Although dental caries is more prevalent in school-age children to date, however, there has been no well-documented data on prevailing prevalence and associated factors in primary school children in Surabaya. Therefore, the current study was carried out to examine the prevalence of dental caries and its associated factors among primary school children in Surabaya as the metropolitan city with the largest Javanese race population in Indonesia.
Materials and Methods
Study design and area
A school-based cross-sectional study was conducted from August 2017 among primary schoolchildren in Surabaya. Surabaya is the second biggest city in Indonesia. According to the 2017 Central Statistical Agency of Indonesia's estimation, the city had a total population of 2.843.000. Urban primary school children under 12 years were accounted for 241,906. The town had a total of 2.843 urban primary schools spread into five areas, South, North, West, East, and Center of Surabaya.
Study participants
Students of primary schools aged 10–12 years old and living in Surabaya were included in the study. Children aged 12 years old or above were excluded from the study.
Sample size and sampling
The sample size was calculated using single population proportion formula with assumption of 95% confidence level, 5% degree of precision, and proportion of dental caries as much as 30.8%[18] to make the final sample size of 80. However, we obtained 213 students that provided complete response.
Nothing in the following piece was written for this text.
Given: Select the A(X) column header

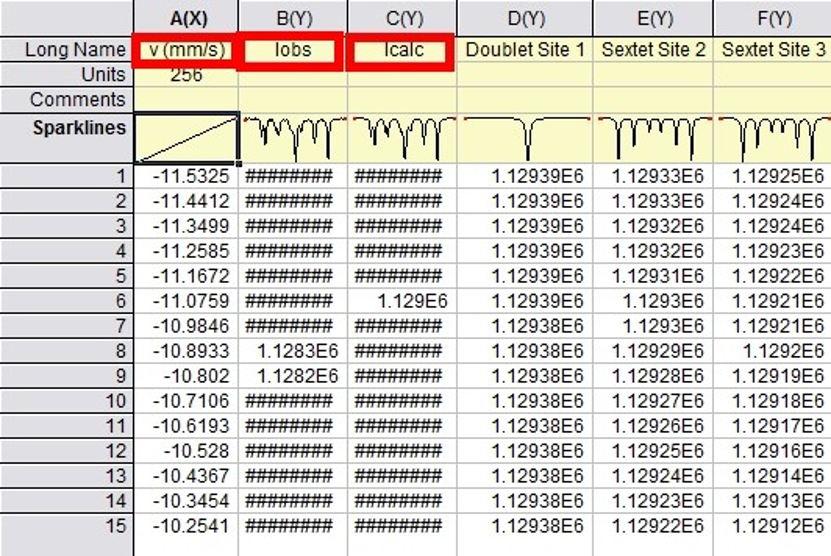Looking at the screenshot, I should pos(186,18).
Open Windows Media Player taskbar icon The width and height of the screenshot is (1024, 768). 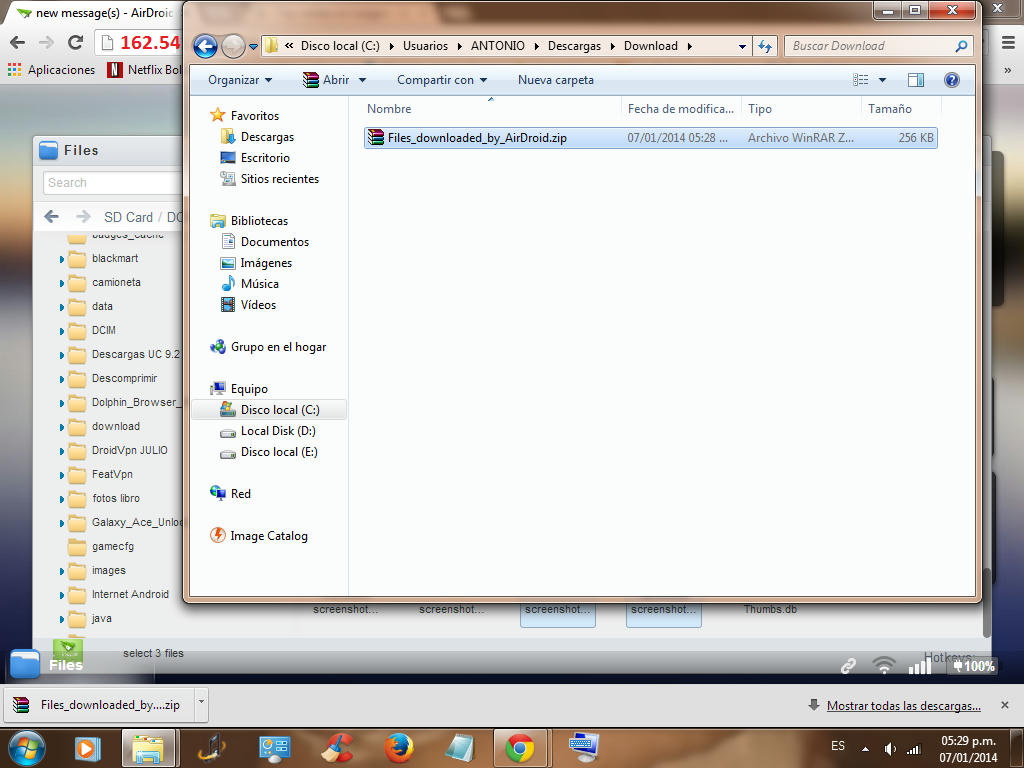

Systematic random sampling technique was used to select the study participants. Among five areas of Surabaya, two primary schools per area were selected using systematic random sampling technique. The sample size was allocated proportionally based on the number of children in each selected school. Children were selected randomly based on their name lists taken from their rosters in the respective class.
Data collection
A structured questionnaire was used to collect sociodemographic characteristics, dietary habits, oral health problems, and oral care practices. Dental examination was carried out for all selected children by one trained dental doctor using the World Health Organization (WHO) dental caries diagnosis guideline under natural daylight. Disposable wooden spatulas were used for intraoral examination. Prior to the study, data collectors were given with intensive training on dental caries assessment based on the WHO guideline and also how to interview the children and fill the questionnaire for 2 days. Incomplete questionnaires were rejected during the data analysis. Dental caries was defined as the presence of lesion in a pit or fissure or on smooth tooth surface, detectable softened floor, and undermined enamel or softened wall. When any doubt existed, dental caries was not recorded as present. The tooth was considered missing because of caries if a person gave a history of pain and/or presence of cavity before extraction.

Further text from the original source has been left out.